Ana Gallego Cuiñas y Erika Martínez. A pulmón.

julio 31, 2023

Ana Gallego Cuiñas y Erika Martínez, A pulmón
Esdrújula, 2017. 176 páginas.

Recopilación de artículos y entrevistas sobre la edición independiente en español. Se incluyen mayoritariamente editoriales españoles pero también algunas latinoamericanas. Por un lado me ha decepcionado un poco porque pensaba que sería un manual para orientar a editores incipientes, pero por otro las reflexiones que se incluyen aquí me han resultado de mucho interés.

Cada vez se conforma más un mercado dual, por un lado las editoriales gigantescas que se suelen centrar en los libros superventas -aunque tengan colecciones de más prestigio- y las pequeñas editoriales que pelean por buscar un hueco en el mercado y que a veces consiguen el éxito suficiente para tener un tamaño decente sin perder su carácter.

Me ha gustado mucho -y divertido- el artículo de Tiffany Martínez Sánchez y he disfrutado mucho con el de Pilar Adón (Impedimenta), pero en general resulta curioso asomarse a la trastienda de un oficio que tiene más de apostolado que de industria.

Interesante.

En tercer lugar, algunos de ustedes —acaso los más— se preguntarán con desconcierto creciente ¿quiénes son esas? o ¿quién es esa y a qué grupo representa? o mejor ¿quiénes son las representadas por esa chica que nos está enunciando un párrafo bastante errático y surrealista? Trataremos de responder.
Dijo Borges que «dijo Tennyson que si pudiéramos comprender una sola flor sabríamos quiénes somos», pero por desgracia no nos dedicamos a la floricultura y no sabríamos comprender una flor en su totalidad ni en mil años de adustas e improductivas noches de estudio universitario.
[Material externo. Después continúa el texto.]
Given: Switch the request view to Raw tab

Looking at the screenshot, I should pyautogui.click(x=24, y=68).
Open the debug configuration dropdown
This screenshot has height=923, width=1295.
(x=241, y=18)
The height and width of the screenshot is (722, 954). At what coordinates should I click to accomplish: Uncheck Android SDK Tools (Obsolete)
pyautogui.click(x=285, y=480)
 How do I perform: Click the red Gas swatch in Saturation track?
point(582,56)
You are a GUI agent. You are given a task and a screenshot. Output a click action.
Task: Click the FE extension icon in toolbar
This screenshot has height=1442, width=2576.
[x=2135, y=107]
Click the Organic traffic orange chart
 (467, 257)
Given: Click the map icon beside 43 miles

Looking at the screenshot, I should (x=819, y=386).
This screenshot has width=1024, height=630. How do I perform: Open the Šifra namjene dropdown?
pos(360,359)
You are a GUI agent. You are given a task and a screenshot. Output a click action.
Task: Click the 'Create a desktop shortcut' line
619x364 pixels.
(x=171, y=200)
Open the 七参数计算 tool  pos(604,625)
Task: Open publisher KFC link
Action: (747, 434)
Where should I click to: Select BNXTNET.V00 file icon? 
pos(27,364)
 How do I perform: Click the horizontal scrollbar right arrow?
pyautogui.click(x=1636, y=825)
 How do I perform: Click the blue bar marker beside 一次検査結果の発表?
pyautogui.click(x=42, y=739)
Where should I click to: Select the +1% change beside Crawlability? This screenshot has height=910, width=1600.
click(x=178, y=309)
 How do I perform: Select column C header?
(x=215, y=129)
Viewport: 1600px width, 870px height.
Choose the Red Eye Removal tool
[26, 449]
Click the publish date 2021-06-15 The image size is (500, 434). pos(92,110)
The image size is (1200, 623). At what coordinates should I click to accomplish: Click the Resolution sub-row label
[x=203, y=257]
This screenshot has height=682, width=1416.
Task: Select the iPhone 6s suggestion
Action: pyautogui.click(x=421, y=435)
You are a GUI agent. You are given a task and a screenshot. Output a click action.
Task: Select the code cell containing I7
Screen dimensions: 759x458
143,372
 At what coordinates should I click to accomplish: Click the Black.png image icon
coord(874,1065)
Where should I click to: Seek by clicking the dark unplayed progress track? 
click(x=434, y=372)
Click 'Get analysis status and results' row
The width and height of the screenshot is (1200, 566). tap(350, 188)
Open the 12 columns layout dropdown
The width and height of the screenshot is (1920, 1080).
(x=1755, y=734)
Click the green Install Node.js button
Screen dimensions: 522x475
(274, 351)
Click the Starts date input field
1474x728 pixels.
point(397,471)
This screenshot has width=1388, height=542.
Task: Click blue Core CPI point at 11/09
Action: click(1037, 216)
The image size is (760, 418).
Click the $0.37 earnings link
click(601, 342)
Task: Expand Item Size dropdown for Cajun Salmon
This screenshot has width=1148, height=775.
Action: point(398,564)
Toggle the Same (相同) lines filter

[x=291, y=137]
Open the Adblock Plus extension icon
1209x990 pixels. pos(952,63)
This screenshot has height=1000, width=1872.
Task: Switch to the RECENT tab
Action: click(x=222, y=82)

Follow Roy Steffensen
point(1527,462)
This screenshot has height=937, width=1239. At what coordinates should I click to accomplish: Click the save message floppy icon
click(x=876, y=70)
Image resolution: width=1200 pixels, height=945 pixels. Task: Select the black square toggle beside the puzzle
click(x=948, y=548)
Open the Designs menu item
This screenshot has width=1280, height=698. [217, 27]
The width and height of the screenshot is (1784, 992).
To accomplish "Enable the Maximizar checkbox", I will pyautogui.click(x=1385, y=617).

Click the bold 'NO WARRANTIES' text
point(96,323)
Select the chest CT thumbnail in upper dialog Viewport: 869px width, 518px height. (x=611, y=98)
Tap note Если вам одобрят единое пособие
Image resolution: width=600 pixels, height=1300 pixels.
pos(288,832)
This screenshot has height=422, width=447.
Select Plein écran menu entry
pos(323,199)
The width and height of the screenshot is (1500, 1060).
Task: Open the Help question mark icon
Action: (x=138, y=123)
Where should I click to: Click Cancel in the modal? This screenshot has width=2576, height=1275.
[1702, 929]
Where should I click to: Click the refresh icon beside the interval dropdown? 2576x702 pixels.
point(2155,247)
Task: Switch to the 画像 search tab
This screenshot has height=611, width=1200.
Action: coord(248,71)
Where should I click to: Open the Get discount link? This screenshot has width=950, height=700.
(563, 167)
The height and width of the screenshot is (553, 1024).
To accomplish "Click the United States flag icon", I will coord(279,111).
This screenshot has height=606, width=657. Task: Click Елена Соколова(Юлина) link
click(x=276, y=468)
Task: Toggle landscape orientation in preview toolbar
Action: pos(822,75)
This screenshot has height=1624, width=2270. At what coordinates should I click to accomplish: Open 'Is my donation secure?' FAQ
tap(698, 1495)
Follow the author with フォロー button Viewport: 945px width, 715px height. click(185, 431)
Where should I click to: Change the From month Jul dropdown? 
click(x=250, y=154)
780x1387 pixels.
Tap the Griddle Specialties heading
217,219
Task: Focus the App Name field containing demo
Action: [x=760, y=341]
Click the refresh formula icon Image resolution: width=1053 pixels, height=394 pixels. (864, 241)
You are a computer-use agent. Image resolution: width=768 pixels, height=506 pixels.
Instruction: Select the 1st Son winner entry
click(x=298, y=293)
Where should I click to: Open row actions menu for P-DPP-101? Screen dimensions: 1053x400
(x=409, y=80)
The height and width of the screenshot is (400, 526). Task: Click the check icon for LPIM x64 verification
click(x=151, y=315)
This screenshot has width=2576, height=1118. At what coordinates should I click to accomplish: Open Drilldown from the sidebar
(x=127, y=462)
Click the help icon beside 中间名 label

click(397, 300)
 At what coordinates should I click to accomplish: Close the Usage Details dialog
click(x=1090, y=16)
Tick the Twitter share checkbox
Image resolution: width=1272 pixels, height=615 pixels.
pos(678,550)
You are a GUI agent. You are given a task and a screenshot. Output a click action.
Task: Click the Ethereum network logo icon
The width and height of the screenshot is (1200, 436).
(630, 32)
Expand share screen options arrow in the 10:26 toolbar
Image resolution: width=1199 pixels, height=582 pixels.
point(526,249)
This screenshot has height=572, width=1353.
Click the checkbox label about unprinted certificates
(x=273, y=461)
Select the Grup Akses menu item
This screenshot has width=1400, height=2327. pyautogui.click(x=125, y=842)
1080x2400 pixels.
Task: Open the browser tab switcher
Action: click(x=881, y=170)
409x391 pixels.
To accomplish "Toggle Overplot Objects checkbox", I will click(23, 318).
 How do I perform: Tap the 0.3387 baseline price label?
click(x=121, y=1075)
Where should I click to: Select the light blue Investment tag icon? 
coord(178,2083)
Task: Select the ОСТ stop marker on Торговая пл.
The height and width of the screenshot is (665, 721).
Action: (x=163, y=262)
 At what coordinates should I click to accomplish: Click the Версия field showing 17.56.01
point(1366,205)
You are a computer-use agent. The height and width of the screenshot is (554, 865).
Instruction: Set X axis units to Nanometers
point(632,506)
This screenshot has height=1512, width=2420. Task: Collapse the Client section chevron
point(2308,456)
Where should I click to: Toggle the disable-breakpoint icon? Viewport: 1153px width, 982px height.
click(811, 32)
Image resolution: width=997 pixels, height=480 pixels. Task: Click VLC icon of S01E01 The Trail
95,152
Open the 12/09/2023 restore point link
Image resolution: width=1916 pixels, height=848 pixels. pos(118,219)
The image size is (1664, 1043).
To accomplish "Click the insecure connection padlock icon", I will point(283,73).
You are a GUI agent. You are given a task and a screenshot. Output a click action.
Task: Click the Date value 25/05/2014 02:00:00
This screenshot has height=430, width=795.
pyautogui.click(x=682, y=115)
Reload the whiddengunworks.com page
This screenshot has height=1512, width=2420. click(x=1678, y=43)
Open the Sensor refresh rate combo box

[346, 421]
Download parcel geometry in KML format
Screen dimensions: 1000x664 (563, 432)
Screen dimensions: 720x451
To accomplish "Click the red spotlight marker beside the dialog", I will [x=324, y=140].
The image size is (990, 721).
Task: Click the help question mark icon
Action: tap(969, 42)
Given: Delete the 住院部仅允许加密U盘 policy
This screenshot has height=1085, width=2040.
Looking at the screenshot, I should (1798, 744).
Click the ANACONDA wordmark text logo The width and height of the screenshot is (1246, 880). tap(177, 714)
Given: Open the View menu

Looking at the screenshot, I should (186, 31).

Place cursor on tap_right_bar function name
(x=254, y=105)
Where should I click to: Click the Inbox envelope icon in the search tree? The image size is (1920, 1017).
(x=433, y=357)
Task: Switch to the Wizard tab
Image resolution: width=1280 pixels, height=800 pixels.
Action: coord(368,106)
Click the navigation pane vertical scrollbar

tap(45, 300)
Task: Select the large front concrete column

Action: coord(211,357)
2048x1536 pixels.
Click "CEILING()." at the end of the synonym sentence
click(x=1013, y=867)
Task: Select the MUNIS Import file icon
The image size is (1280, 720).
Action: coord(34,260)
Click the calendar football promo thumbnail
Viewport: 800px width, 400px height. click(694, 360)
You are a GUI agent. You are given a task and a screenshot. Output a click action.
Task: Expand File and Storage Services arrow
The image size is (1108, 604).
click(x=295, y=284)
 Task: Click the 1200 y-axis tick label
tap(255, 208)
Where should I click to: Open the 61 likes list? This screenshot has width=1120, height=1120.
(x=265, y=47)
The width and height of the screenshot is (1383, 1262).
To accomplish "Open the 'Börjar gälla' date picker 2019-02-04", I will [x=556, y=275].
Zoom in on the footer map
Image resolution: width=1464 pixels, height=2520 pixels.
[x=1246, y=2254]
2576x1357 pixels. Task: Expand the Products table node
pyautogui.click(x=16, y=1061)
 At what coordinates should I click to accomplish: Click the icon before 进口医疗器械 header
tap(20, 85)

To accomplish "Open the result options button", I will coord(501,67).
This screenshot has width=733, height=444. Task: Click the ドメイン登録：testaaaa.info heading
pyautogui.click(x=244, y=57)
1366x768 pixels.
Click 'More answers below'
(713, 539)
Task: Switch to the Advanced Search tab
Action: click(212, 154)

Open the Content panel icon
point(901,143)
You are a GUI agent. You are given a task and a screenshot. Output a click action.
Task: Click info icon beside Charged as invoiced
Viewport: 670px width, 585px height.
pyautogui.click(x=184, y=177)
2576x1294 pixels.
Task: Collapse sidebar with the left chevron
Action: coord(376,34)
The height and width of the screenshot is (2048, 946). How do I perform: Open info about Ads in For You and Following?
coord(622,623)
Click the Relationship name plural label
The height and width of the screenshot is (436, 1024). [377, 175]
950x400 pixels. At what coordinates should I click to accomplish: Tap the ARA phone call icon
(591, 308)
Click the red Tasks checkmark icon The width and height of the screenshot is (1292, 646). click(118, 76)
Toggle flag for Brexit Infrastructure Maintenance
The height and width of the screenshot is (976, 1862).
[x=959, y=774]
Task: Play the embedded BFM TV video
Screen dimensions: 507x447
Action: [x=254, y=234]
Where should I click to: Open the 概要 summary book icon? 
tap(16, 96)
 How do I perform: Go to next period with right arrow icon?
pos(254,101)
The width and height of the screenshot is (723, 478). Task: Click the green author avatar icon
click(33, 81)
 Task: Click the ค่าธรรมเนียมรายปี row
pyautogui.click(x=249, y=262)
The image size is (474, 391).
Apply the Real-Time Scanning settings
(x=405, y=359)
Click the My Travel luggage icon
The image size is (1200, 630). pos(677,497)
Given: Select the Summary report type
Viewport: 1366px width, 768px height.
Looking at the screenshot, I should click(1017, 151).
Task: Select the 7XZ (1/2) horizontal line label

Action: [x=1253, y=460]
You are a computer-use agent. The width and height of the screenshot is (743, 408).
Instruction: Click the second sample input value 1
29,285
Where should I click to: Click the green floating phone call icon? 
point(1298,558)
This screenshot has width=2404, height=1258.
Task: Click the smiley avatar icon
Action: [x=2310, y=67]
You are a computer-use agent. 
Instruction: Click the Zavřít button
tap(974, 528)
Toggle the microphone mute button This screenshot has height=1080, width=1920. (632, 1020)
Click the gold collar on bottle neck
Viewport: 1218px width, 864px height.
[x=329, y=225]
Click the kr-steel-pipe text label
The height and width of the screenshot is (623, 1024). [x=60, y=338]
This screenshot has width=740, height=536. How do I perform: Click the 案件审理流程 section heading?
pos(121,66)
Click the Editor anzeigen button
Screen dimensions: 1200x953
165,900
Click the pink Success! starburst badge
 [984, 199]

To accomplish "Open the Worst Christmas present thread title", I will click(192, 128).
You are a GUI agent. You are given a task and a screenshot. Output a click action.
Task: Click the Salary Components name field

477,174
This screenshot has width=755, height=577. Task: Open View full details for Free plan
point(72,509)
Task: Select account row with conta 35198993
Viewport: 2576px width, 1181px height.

Hablemos de eso, de Universidad; de ahí surgimos.
Al principio —no nos remontaremos a la Grecia Clásica ni al Big Bang en esta ocasión— éramos solo unas cuantas personas que frecuentaban de cuando en cuando las mismas clases de la Facultad, cuando en la cafetería hacía mucho frío o demasiado calor. Eso lo teníamos en común. También un ligero interés, cada quien el suyo, por la literatura y todo lo que la rodeaba. Pero lo que de verdad nos unió fue que éramos idiotas, y usaré palabras de Ernesto Sevilla para afirmar que no, «no hay nada más divertido que la amistad entre idiotas».
Así las cosas, empezamos a idear maneras de juntar estas tres cosas anteriores: la cafetería, la literatura y las idioteces. Nos encerramos durante lo que nosotras pensamos fueron dos semanas y un día (pero que en realidad fueron tres días y dos horas de la mañana del cuarto) a pensar maneras, formas, soluciones a nuestros problemas mientras tocábamos la flauta dulce por diversos orificios, bebíamos cerveza y vino, leíamos poemas y/o cuentos y/o relatos y/o cuentos infantiles y/o anuncios por palabras y/o etiquetas de champú y/o captchas y/o las hojas del té, y acompañábamos todo eso por nuestras ya más que conocidas idioteces. Al final no llegamos a ninguna conclusión y, tras una semana y ocho días sin salir de casa, decidimos hacer eso mismo en un bar. El problema fue que descubrimos que había mucha gente a la que le gustaba hacer lo mismo y el primer bar se llenó y lo tomamos por costumbre y cada vez que nos encerramos durante dos días y una tarde por la mañana para hacer lo que más nos gusta, después solemos ir a un bar a celebrar nuestra libertad haciendo lo mismo que encerrados, pero en otro sitio y siempre viene gente, mucha gente a vernos, a verse a ellas mismas leyendo, bebiendo, o haciendo lo que sea en ese espacio que hemos tenido a bien llamar Noches Literarias.
Respecto al nombre, simplemente era más sencillo que Compuglobalhipermeganet, e igualmente improbable que alguien se decidiera a poner tan mal nombre a cualesquiera de las empresas que emprendiere. O eso parecía, porque ya les hemos dicho que existe una molesta coincidencia onomástica con una extraña editorial mexicana. Eso nos llevó a darnos cuenta de que más allá del borgeano mecanismo de unir letras al azar (o el burnsiano mecanismo de poner a monos frente a máquinas de escribir) la originalidad —al menos la originalidad lingüísticamente coherente— es imposible.
A partir de ahí, fijamos nuestro objetivo esencial: no ser originales. Habrá quien arguya que eso ya constituye una forma de originalidad, pero hay un profesor de universidad gringo que ya postuló que la literatura no «debía» ser original; su originalísima propuesta nos salvó a nosotras de la originalidad.